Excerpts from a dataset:
########

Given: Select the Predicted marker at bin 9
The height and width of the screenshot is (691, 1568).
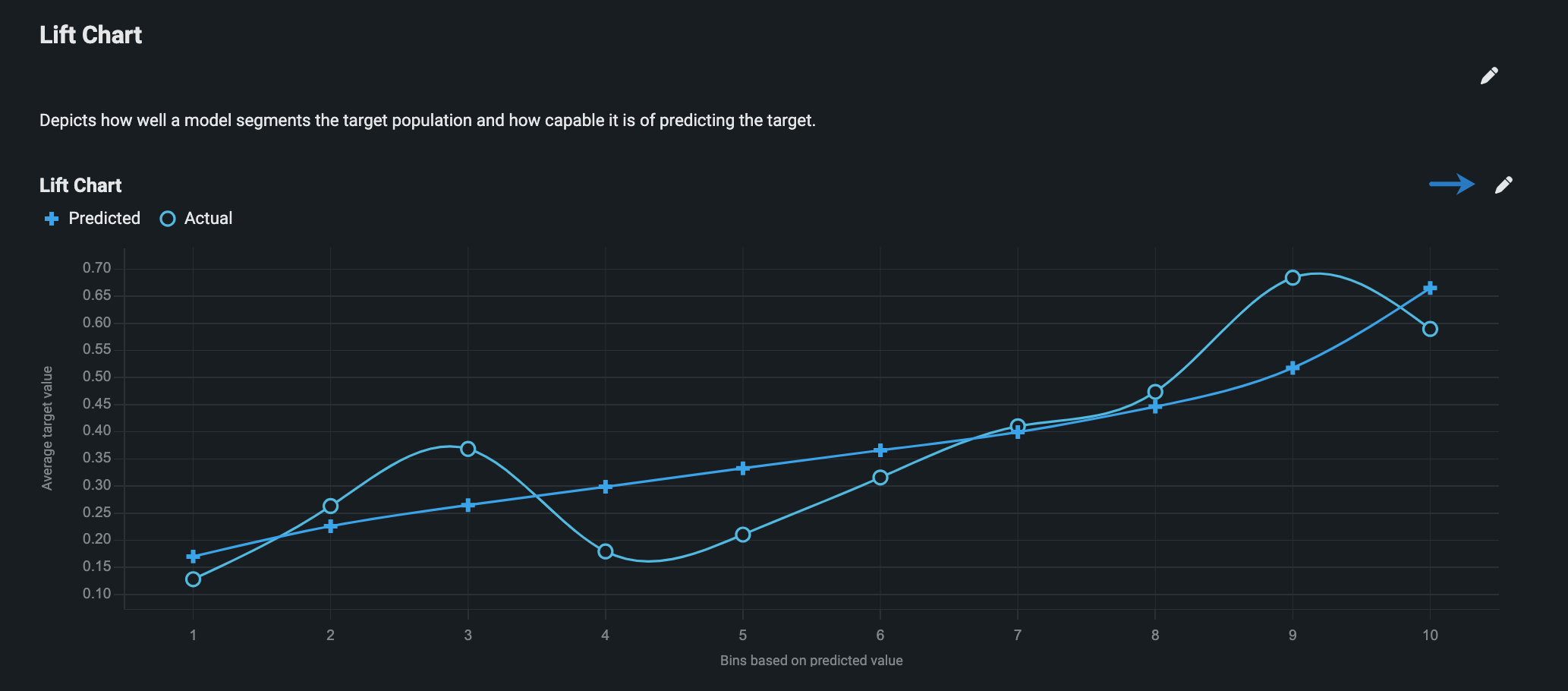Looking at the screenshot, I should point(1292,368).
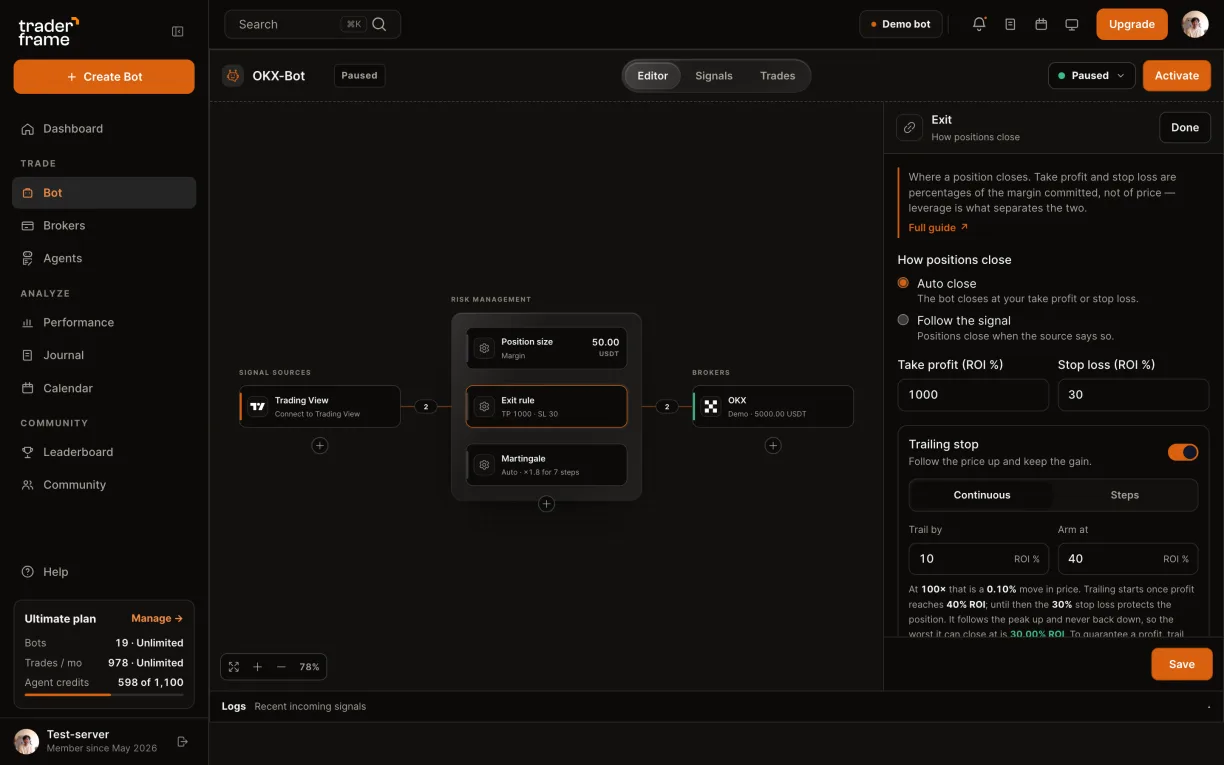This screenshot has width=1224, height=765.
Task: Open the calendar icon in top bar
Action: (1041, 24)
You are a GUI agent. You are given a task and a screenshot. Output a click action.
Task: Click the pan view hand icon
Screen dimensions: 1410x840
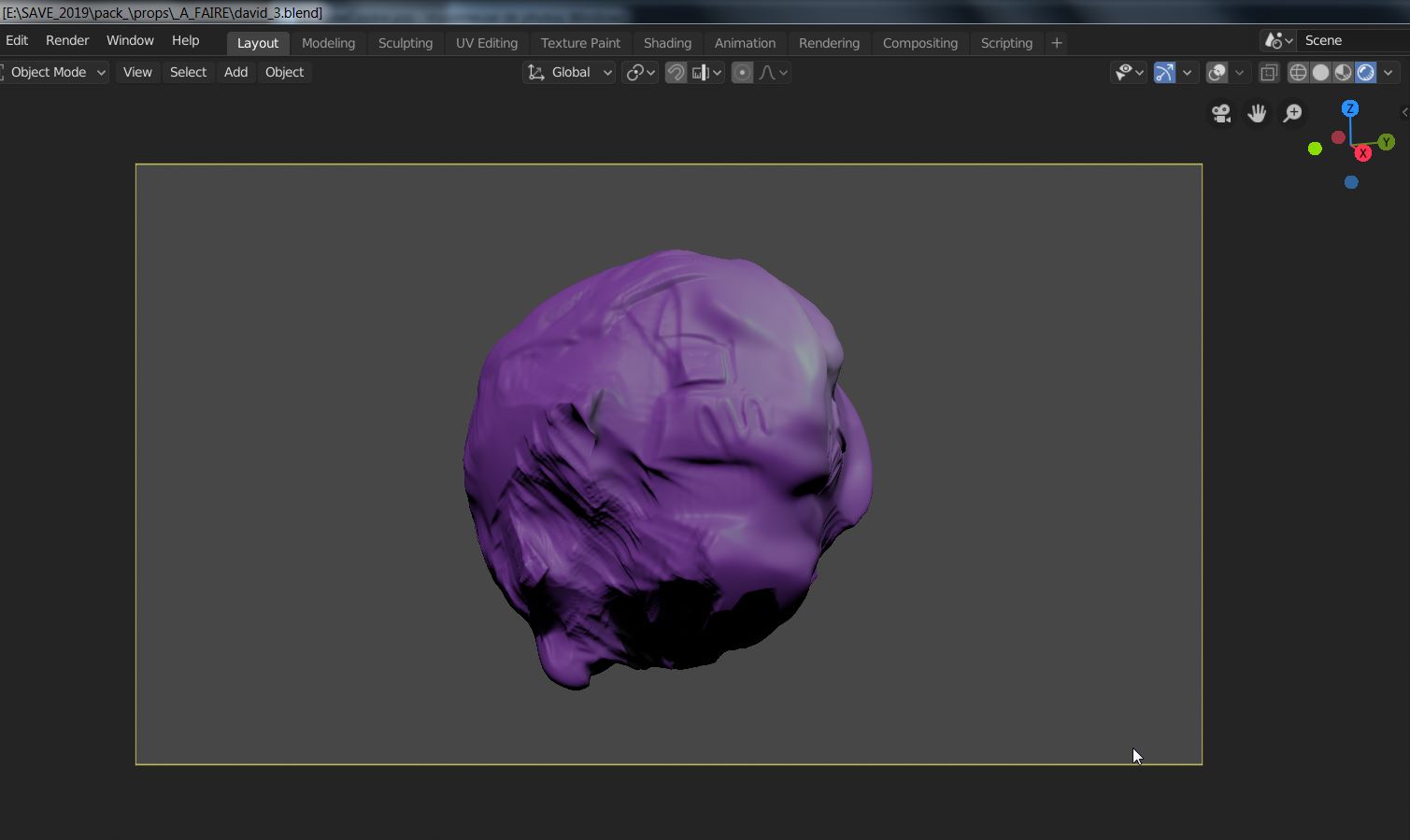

########

## PROBLEM STATEMENT:
From the records given above, reproduce all text exactly and exclude each picture.

## REPLY TO THE EXERCISE:
Given: Select the Predicted marker at bin 9
The height and width of the screenshot is (691, 1568).
Looking at the screenshot, I should point(1292,368).
This screenshot has width=1224, height=765.
Task: Open the calendar icon in top bar
Action: (1041, 24)
You are a GUI agent. You are given a task and a screenshot. Output a click action.
Task: Click the pan view hand icon
Screen dimensions: 1410x840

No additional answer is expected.